Aim of the task
Taking the line with "The height and width of the screenshot is (143, 266)." as the first and the line with "Given: Click tallest orange peak near Sat 16" as the last, set down exactly every line in that range from the entries below, and no more.

=== Source information ===

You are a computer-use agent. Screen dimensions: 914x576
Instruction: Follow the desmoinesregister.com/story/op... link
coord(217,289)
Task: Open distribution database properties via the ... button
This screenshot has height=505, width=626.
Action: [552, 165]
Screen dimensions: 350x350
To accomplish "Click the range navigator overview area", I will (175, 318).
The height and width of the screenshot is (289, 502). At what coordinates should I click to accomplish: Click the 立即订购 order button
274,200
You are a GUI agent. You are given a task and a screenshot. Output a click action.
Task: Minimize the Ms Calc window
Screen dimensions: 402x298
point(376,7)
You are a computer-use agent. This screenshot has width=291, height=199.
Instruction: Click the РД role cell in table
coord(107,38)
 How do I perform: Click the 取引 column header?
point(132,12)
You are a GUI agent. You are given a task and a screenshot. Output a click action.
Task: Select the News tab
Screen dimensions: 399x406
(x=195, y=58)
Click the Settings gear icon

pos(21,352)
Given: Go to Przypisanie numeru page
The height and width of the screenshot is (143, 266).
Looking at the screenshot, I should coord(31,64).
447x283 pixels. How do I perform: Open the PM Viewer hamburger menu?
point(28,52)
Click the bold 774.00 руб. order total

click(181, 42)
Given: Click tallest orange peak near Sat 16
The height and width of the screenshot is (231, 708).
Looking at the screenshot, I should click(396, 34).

===

Output for this task
The height and width of the screenshot is (143, 266).
Looking at the screenshot, I should coord(31,64).
447x283 pixels. How do I perform: Open the PM Viewer hamburger menu?
point(28,52)
Click the bold 774.00 руб. order total

click(181, 42)
Given: Click tallest orange peak near Sat 16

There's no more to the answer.